Early 20th century style graphics by Ross are intended to bring a handmade feeling and visuals to the book. The hardback cover has a paper leaflet covering it. The concept is for the book to look and feel like one from the last few centuries that is intended to sit on the bookshelf and be read over and over. Costner and Baird also discussed how no one sits still anymore, especially to read or tell stories like they did in the good ol' days of book reading. The idea is to keep readers of all ages in place while reading the book. 

Costner and Baird said they found and hired the book’s illustrator Rick Ross by posting to Craigslist.

Costner and Baird worked as a writing team, with Baird improving Costner’s writing. “It made me seem much smarter,” joked the Academy Award winning star and director.

Costner said he loved the physicality of heroes that used their wits and resources to get themselves out of trouble. The setting of World War I worked because people at the time “felt the world was at the brink,” and “the world was so much in doubt and much more than people want to look back on.” Costner said he was comfortable operating in that world with his characters.

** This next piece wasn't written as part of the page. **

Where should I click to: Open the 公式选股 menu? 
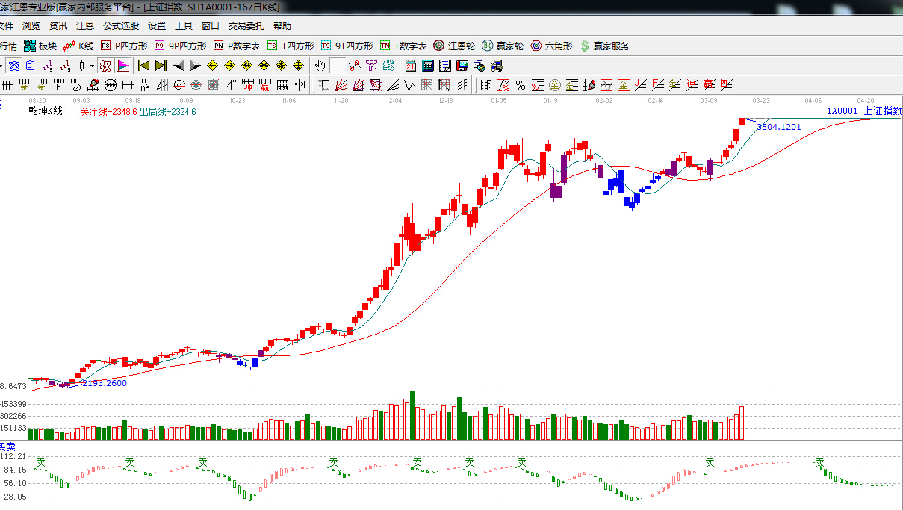point(120,25)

Actor/director Kevin Costner shows off his hardbound book, "The Explorers Guild," at the National Press Club, Oct. 23. Proceeds benefit the National Press Club Journalism Institute. (Lisa Fan/ Epoch Times)
Actor/director Kevin Costner shows off his hardbound book, "The Explorers Guild," at the National Press Club, Oct. 23. Proceeds benefit the National Press Club Journalism Institute. (Lisa Fan/ Epoch Times)

‘High mark for me’

What started off as a series of ideas for a fantasy story brought to Costner by writer Baird ended up taking nearly four years to turn into a book.

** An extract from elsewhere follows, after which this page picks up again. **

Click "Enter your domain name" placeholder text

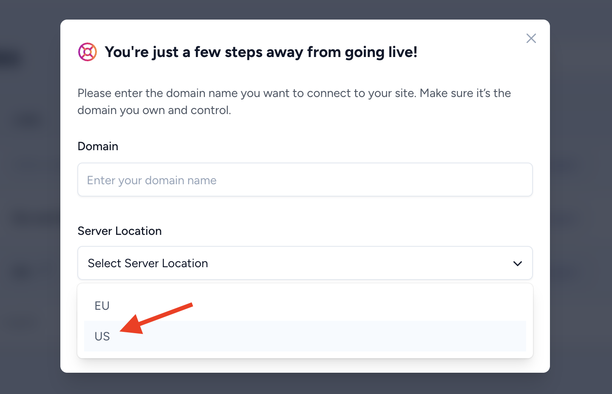coord(152,180)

The book is “a high mark for me, but a very private one,” Costner said.

“I have found that some of the things I have loved the most, I have had to pay for,” Costner said, referring to the personal funding of this project as well as several of his movies. “The things that I loved have been really hard, but they have also propped me up,” he said. 

Baird praised the “craftsmanship” that Costner brought to the text, saying that he really had to “up his game” in order to match Costner’s work on the book. 

Baird described what he had seen of Costner’s sub-conscious process of building the characters, at times even talking to them and envisioning precise details of what they would or would not do.

Baird said that Costner “grounds everything into a deep humanity,” and by fleshing out the characters, Costner brought Baird’s story to life.

 For the book tour, the team declined approximately 20 shows, Costner said, because the hosts wanted only Costner’s appearance without his co-author and illustrator. The adventure novel is the work of all three collaborators.